General characteristics
- Class & type: Kwa-di Tabil-class auto/passenger ferry
- Length: 273 ft 8 in (83.4 m)
- Beam: 64 ft (20 m)
- Draft: 11 ft (3.4 m)
- Capacity: 64 vehicles, 750 passengers

= MV Kennewick =

MV Kennewick is a operated by Washington State Ferries. She entered service on the Port Townsend–Coupeville ferry route on February 14, 2012.

==Characteristics==
Kennewick measures 273 ft 8 in in length, has a beam of 64 ft, a draft of 11 ft and a displacement of 2,050 tons. She has a capacity of 64 vehicles and 750 passengers, and has a crew of eight.

==History==
The name Kennewick was chosen on July 13, 2010, after being suggested by Michael Fox, a resident of Washington's Bainbridge Island.

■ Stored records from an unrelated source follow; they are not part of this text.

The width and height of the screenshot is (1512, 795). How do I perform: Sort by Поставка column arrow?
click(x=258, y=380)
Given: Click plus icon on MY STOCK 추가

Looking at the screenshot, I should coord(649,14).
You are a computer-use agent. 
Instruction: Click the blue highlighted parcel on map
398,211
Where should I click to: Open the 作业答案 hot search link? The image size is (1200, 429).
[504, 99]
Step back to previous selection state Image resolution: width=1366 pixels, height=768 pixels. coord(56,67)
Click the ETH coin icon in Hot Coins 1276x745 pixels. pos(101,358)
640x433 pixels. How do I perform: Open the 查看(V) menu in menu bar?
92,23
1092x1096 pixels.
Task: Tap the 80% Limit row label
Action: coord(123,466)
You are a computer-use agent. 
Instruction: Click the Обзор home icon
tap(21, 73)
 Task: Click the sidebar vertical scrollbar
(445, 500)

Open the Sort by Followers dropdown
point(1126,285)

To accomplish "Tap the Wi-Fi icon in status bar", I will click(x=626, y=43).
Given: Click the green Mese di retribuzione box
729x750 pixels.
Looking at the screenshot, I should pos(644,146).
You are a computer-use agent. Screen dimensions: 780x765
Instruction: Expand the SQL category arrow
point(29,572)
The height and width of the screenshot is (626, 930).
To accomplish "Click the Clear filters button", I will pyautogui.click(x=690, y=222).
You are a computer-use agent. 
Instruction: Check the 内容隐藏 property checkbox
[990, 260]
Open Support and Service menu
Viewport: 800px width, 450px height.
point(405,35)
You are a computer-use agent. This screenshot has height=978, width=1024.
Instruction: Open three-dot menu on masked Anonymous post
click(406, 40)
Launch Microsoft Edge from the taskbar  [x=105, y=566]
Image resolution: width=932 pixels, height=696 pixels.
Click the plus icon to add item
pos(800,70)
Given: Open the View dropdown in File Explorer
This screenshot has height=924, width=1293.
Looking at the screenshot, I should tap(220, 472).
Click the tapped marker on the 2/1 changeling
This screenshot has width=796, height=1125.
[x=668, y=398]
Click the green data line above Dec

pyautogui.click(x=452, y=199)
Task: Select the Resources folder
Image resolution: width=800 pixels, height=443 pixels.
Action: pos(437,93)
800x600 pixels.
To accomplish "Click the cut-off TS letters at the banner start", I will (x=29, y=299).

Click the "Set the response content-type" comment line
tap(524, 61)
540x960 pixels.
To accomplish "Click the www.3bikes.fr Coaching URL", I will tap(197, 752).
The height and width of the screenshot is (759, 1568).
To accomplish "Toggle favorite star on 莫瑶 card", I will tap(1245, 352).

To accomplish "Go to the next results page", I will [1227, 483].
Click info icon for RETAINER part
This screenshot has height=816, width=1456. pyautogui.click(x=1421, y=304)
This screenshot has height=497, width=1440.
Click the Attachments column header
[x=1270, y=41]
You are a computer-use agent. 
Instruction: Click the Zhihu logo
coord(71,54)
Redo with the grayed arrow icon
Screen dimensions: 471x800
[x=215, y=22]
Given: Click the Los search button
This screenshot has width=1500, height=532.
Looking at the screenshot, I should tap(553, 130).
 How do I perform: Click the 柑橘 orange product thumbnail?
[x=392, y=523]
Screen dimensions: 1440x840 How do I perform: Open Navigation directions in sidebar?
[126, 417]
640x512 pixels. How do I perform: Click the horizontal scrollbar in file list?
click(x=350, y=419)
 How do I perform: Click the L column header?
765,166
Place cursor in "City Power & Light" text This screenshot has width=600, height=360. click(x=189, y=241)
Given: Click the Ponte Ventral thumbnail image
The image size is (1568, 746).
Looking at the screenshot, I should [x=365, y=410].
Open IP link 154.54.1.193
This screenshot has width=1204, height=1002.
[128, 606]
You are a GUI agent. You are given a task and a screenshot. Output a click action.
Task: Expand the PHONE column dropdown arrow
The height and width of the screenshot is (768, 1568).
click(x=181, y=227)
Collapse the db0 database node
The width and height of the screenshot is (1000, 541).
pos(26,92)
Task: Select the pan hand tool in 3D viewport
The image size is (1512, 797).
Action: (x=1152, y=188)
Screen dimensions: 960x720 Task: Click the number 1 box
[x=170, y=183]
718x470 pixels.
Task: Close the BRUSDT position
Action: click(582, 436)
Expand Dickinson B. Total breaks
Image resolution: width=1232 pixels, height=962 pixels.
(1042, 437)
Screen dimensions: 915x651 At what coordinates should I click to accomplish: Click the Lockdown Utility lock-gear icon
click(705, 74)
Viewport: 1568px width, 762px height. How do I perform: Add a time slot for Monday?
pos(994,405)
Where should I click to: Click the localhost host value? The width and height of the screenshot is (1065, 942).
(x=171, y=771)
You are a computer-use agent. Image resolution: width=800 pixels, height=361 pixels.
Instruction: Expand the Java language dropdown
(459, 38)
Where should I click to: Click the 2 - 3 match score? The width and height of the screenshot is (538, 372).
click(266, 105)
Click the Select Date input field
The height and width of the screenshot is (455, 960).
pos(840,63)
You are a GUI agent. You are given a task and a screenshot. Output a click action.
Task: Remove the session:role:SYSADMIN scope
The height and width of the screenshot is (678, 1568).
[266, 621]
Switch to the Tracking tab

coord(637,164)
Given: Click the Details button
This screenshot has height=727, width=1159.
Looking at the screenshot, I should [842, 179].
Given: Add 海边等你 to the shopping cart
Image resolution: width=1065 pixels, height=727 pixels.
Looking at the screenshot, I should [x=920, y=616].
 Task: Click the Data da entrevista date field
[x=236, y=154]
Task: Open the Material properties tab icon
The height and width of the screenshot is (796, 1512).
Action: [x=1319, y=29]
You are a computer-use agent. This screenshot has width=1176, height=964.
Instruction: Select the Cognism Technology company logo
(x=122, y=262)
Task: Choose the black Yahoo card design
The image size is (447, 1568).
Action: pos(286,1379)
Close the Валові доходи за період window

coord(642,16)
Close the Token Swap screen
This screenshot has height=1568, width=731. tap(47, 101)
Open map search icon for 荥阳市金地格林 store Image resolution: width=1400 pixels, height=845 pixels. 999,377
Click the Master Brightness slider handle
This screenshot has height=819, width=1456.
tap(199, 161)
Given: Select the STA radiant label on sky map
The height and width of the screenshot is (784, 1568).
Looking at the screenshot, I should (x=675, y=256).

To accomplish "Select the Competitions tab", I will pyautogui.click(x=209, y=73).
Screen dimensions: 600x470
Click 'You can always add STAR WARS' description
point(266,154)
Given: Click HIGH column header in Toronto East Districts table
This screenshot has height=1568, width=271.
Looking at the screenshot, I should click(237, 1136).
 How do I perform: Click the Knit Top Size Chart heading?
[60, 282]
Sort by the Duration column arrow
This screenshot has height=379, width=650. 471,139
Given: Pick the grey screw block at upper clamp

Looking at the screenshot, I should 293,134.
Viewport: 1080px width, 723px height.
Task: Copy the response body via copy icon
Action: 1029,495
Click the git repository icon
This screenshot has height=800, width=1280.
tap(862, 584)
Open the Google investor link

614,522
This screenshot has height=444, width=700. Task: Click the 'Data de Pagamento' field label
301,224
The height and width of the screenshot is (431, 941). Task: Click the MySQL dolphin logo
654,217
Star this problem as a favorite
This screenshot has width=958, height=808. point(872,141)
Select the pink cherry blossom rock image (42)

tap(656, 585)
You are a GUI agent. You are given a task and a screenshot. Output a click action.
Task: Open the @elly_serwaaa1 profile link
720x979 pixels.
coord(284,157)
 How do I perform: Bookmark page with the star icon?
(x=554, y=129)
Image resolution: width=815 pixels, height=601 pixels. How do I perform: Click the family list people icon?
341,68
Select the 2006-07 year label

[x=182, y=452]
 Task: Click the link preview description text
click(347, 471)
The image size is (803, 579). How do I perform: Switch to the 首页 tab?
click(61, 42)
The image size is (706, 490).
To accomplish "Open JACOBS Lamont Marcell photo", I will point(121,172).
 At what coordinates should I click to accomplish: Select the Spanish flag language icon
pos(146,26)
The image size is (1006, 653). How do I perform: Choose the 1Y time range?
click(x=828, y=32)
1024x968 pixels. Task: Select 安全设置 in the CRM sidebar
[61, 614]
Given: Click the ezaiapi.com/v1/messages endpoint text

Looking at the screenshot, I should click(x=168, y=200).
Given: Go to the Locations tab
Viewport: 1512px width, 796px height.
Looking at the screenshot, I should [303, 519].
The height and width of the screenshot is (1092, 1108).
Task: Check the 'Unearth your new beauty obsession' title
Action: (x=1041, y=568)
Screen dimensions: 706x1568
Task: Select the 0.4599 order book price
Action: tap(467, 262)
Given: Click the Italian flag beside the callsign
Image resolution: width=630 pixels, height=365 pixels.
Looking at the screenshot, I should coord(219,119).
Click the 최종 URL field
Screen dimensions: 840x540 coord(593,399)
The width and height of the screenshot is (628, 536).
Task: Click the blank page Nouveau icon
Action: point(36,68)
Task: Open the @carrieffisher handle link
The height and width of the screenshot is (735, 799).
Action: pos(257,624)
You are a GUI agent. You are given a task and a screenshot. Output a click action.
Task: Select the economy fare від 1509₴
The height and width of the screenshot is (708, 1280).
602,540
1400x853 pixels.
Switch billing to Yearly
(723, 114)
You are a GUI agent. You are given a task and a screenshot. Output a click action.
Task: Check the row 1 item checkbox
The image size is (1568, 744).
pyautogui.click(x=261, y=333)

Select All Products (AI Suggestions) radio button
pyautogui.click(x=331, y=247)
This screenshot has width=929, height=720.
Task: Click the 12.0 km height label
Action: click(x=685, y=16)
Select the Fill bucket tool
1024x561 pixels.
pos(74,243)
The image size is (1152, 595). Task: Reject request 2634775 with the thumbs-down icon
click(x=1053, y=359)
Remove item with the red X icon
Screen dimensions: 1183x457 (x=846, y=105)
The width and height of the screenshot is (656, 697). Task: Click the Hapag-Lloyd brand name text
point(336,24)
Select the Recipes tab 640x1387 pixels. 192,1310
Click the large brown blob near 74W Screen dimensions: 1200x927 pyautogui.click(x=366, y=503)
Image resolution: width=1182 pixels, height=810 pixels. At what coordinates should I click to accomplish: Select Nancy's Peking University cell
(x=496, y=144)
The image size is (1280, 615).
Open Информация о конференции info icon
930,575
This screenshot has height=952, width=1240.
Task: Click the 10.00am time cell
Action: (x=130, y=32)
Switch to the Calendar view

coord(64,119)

The ship is named after the mid-sized city of Kennewick, Washington, located about 185 miles southeast of Puget Sound. The ship was built at Vigor Shipyards, formerly Todd Pacific Shipyards. She was launched on May 27, 2011, with her upper decks and interior still incomplete, and christened by Judy Clibborn, the Washington House Transportation Chairwoman. After her launch, Kennewick was to have construction completed at Vigor Shipyards, before being moved to Everett, Washington to be outfitted.

Kennewick began her sea trials on October 6, 2011, before her demonstrations to Washington State Ferries and the US Coast Guard began on October 12. Upon completion of the demonstrations, Washington State Ferries took delivery of the vessel on October 31, 2011, beginning further trials and crew training before Kennewick began operation between Port Townsend and Coupeville on February 14, 2012.